Открытые двери корпусов поглощали их. Двор пустел. Из труб вырывались густые клубы дыма. Пар, шипя и свистя, яростно ввинчивался в ясное утреннее небо.
Начинался трудовой день.
Старик Поликанов проходил в горновое отделение. Густой, тяжелый знойный дух обдавал его с ног до головы, когда он, облачившись в фартук и захватив вареги, подходил к своей печи. Рабочие из ночной смены торопливо стаскивали с себя прозодежду и, кинув на ходу приветствие, уходили из горна.
В обеденный перерыв Поликановы уходили домой не вместе. Опережая отца, Федосья летела, раскрасневшись и широко взмахивая, как крыльями, забеленными глазурью руками. Она торопилась поспеть домой раньше старика, чтоб помочь матери наладить на стол.
Николай сворачивал с широкой улицы в переулок, спускавшийся к реке, и там, быстро стащив с себя одежду, шумно и весело бросался в воду.

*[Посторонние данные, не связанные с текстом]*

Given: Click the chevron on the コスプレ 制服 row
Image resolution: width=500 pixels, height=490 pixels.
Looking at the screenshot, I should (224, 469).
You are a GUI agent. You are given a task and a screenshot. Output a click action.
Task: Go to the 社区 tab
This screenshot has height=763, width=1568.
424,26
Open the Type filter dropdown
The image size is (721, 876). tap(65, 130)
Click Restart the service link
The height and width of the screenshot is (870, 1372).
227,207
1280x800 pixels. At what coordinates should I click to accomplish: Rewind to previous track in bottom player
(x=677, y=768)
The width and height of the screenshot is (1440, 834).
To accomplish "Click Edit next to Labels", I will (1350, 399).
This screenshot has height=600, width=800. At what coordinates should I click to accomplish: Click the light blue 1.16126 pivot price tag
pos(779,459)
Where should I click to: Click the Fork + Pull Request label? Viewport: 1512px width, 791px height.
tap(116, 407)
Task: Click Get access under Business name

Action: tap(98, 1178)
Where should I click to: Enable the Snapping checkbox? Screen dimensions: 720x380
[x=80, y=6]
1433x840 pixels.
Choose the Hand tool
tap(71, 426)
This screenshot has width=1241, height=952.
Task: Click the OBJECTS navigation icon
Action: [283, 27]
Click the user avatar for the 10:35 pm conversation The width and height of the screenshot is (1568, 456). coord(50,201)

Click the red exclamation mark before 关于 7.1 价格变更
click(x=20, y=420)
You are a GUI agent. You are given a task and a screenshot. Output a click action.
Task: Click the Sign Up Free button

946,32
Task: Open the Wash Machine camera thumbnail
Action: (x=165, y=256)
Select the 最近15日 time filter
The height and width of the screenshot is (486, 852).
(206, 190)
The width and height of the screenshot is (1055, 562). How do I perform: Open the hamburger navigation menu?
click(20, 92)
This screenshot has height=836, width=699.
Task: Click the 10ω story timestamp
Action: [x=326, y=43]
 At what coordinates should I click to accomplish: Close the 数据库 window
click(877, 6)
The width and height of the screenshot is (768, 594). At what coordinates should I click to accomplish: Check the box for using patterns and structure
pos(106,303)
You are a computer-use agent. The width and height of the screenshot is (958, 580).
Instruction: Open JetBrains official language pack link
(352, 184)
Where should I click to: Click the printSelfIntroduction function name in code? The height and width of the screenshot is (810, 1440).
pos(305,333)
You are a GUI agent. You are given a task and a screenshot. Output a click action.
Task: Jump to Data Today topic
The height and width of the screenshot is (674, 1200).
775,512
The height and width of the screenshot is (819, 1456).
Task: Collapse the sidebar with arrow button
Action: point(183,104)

Старик степенно, растеривая по дороге крепкую усталость, уходил домой один.
Изредка к Николаю присоединялся его приятель Василий. Тогда они долго плескались в воде, громко перекликаясь и споря о каких-то общих своих делах.
Дружба у Николая с Василием завелась еще с детства, несмотря на то, что Николай был старше Василия на пять лет и был уже четвертый год женат.
Они дружили не только потому, что избы их родителей стояли рядом. Не только поэтому. Было что-то общее в них, что связывало и тянуло друг к другу, с годами усиливая эту привязанность.
У станков в токарном цехе, там, где сырая серовато-белая глина, бесформенная и неприглядная, обретает стройную и законченную форму, — рядом с другими стоит Василий.
У Василия упрямо сдвинутые брови и внимательный, немигающий взгляд. Но губы его смеются. Василий быстро действует руками, и плечи его покачиваются и сам он весь слегка покачивается, следуя за бегом, за стремлением, за круговоротом станка.
Руки его покрыты серовато-белой глиной. Руками он ловко, быстро и беспрестанно обминает комок глины, брошенный на станок. Из комка глины под руками Василия рождается стройная, нежная, хрупкая чашка. И стройными, нежными, хрупкими чашками уставлены полка и стол возле Василия. И не хватало бы места этим чашкам на полке, на столе, если бы время от времени их не уносили на длинных досках-носилках.
У Василия упрямо сдвинуты брови, но губы его улыбаются. На губах радость.
Вчера в праздничный день, на поляне, за спортивной площадкой, ему удалось, наконец, по-настоящему поговорить со Стешей. У заросли, сбегавшей к речке, на полуистоптанной траве поймал он девушку, схватил ее за руки и полушутя-полуугрожающе сказал:
— Теперь не уйдешь…
И Стеша, отбиваясь от него, вся упругая, сильная и радостно-взволнованная, почти сдавшись, неуверенно запротестовала:
— Ишь какой… пусти… Пусти, глупый…
Стешу Василий заметил с весны этого года, когда она только что появилась на фабрике. Она пришла с позаречья, оттуда, откуда приходили многие на фабрику.
Ветхий и скрипучий паром соединял фабричный поселок с деревней Высокие Бугры.
В Высоких Буграх жило больше половины рабочих фабрики. И высокобугорские мужики мало чем отличались от фабричных. И из деревни каждый год приходили все новые и новые рабочие.
Вместе с другими в этом году пришла на фабрику и устроилась в укупорочном Стеша.
Василий родился и вырос в поселке. Отец его, теперь инвалид, а в прошлом, до фабрики, поселенец, обосновался в поселке давно, крепко обстроился, крепко и прочно врос корнями: пятистенным, на городской манер домом, с тесовыми воротами, с палисадником и двумя тенистыми тополями перед окнами.
Отец Василия, горновщик, пустил обоих сыновей — старшего Герасима и младшего Василия — по горновому цеху, но Василий не удержался на этой работе и скоро перешел в токари. Властный и крутой старик побушевал против самовольничанья Василия, попытался было даже сломить его силой, но напоролся на твердую, внезапно обнаружившуюся волю семнадцатилетнего мальчишки, и сдался.